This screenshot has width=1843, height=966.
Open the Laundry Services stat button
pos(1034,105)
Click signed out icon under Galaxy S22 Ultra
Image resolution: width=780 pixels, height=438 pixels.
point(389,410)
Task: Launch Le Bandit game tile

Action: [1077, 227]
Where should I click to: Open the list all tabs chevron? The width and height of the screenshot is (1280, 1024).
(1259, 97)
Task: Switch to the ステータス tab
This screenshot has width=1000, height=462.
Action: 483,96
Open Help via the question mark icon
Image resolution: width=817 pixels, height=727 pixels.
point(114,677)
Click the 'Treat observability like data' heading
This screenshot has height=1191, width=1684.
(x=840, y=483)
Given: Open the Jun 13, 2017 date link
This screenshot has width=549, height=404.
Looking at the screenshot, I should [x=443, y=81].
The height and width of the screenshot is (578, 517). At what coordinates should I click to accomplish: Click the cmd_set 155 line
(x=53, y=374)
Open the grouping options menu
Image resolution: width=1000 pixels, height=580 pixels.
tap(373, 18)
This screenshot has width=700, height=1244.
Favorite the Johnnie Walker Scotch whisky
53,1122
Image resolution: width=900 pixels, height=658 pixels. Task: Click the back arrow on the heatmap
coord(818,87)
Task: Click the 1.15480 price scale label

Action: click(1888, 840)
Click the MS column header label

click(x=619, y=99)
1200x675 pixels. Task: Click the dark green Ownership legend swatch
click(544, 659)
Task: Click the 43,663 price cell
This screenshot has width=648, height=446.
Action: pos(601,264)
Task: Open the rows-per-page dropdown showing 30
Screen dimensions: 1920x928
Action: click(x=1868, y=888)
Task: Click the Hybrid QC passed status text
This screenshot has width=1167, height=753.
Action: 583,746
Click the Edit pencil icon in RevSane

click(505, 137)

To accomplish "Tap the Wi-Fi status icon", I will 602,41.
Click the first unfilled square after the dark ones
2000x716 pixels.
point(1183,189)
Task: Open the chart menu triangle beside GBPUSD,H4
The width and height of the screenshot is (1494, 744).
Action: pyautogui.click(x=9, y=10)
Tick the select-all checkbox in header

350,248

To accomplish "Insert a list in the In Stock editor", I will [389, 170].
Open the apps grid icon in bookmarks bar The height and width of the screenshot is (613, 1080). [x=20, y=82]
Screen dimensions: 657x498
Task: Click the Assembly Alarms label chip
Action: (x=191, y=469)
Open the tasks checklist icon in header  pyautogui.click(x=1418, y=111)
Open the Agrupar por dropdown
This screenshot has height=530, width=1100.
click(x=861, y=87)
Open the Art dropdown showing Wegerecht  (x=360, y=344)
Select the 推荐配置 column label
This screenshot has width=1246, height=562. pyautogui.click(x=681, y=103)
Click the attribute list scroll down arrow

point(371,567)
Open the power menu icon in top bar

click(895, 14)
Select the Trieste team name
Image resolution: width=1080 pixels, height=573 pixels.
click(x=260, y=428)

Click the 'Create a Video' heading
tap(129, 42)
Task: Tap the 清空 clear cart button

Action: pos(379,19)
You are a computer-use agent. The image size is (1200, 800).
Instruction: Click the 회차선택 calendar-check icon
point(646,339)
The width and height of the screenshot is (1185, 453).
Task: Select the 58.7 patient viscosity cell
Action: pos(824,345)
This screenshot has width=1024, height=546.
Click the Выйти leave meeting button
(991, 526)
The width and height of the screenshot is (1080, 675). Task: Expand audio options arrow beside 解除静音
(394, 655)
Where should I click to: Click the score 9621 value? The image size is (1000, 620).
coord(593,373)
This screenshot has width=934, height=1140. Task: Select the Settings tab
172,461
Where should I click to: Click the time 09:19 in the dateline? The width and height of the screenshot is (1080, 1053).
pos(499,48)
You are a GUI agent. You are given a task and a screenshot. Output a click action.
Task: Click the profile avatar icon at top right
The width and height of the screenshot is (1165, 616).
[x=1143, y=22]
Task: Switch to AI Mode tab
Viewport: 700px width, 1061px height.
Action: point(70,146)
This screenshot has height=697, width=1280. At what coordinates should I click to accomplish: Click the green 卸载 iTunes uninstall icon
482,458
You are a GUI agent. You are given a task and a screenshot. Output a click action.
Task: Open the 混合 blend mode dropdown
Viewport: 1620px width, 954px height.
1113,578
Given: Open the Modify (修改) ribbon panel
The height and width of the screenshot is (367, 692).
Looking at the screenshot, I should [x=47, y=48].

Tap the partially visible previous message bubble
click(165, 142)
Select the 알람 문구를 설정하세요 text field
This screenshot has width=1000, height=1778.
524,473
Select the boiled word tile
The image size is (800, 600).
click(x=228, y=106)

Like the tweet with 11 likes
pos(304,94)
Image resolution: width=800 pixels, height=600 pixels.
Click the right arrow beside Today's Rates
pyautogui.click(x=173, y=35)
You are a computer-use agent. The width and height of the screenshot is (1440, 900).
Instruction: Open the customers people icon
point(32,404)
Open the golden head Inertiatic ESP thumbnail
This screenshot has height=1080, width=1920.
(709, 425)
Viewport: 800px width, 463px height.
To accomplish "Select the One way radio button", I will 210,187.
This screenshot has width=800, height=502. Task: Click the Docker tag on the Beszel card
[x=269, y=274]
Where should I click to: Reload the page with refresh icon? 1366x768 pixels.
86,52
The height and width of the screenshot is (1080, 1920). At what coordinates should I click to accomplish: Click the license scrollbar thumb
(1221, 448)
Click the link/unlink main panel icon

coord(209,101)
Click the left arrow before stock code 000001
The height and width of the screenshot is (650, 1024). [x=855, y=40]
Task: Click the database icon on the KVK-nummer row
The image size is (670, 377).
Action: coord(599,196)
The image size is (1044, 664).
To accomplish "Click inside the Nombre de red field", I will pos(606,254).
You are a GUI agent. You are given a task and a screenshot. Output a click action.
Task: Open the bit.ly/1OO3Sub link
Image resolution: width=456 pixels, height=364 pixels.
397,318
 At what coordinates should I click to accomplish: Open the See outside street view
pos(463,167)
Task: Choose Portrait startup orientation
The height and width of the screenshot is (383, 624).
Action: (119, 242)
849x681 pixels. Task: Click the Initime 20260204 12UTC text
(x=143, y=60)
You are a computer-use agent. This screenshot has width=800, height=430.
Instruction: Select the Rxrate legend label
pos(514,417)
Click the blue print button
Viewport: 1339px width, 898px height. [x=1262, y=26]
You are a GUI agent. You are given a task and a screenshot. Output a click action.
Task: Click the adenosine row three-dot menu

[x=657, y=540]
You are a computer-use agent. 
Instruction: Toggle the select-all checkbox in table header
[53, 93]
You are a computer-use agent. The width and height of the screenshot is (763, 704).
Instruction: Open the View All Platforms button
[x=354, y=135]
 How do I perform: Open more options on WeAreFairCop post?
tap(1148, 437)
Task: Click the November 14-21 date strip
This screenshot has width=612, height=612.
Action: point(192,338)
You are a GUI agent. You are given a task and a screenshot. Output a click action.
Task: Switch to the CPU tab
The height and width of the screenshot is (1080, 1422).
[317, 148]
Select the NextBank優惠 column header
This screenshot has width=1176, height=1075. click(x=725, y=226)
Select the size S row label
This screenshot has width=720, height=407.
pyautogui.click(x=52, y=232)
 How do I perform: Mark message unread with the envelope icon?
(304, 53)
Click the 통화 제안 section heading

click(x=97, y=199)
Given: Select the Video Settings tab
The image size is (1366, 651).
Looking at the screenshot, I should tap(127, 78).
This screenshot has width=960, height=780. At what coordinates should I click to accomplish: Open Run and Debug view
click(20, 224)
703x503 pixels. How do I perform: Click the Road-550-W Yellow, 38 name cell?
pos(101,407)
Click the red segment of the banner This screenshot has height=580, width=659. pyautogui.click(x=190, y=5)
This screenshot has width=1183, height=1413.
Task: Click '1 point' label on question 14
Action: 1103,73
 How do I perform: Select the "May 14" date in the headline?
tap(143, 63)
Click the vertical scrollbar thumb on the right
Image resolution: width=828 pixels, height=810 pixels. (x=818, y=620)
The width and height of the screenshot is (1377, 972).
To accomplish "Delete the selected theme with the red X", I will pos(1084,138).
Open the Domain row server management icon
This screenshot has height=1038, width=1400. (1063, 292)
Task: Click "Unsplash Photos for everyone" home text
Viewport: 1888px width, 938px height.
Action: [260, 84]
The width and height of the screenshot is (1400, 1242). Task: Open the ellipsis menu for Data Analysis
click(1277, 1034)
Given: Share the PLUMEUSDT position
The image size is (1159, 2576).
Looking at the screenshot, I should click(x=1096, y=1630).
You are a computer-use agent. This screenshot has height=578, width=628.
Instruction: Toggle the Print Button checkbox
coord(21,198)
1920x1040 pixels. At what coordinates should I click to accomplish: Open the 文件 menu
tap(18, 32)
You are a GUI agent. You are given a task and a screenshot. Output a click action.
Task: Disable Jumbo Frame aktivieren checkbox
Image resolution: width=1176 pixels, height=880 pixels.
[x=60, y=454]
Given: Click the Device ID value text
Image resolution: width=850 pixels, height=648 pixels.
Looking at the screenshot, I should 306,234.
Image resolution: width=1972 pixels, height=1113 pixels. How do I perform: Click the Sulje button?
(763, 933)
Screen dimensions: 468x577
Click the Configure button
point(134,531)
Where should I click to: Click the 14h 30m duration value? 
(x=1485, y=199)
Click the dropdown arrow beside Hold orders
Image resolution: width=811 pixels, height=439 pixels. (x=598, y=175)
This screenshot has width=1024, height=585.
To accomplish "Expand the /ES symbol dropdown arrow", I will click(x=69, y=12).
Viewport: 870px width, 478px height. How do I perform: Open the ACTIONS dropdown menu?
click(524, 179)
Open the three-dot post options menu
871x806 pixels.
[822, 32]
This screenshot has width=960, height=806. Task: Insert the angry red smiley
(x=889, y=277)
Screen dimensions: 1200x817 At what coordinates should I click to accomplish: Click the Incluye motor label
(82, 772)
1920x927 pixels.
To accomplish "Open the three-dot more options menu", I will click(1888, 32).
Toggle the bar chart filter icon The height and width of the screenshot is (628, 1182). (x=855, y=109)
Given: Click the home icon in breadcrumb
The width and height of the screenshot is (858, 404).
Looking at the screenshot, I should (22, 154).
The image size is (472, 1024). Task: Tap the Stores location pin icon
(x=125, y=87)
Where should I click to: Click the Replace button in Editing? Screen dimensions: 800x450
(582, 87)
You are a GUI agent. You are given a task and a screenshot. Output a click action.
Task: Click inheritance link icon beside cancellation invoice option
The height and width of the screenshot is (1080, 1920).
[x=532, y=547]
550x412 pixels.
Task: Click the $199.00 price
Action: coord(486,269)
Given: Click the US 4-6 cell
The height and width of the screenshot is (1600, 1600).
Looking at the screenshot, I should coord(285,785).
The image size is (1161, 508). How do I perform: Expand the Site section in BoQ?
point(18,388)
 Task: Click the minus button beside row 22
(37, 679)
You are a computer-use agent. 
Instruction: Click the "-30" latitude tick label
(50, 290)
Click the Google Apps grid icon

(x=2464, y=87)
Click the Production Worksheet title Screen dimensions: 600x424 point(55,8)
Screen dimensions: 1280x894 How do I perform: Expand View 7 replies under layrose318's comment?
========================================
**Problem description**
Nothing but the lines from the start of the data above through the line with "Task: Click the 43,663 price cell" should appear in your answer, copied exactly.

**Answer box**
This screenshot has width=1843, height=966.
Open the Laundry Services stat button
pos(1034,105)
Click signed out icon under Galaxy S22 Ultra
Image resolution: width=780 pixels, height=438 pixels.
point(389,410)
Task: Launch Le Bandit game tile

Action: [1077, 227]
Where should I click to: Open the list all tabs chevron? The width and height of the screenshot is (1280, 1024).
(1259, 97)
Task: Switch to the ステータス tab
This screenshot has width=1000, height=462.
Action: 483,96
Open Help via the question mark icon
Image resolution: width=817 pixels, height=727 pixels.
point(114,677)
Click the 'Treat observability like data' heading
This screenshot has height=1191, width=1684.
(x=840, y=483)
Given: Open the Jun 13, 2017 date link
This screenshot has width=549, height=404.
Looking at the screenshot, I should [x=443, y=81].
The height and width of the screenshot is (578, 517). At what coordinates should I click to accomplish: Click the cmd_set 155 line
(x=53, y=374)
Open the grouping options menu
Image resolution: width=1000 pixels, height=580 pixels.
tap(373, 18)
This screenshot has width=700, height=1244.
Favorite the Johnnie Walker Scotch whisky
53,1122
Image resolution: width=900 pixels, height=658 pixels. Task: Click the back arrow on the heatmap
coord(818,87)
Task: Click the 1.15480 price scale label

Action: click(1888, 840)
Click the MS column header label

click(x=619, y=99)
1200x675 pixels. Task: Click the dark green Ownership legend swatch
click(544, 659)
Task: Click the 43,663 price cell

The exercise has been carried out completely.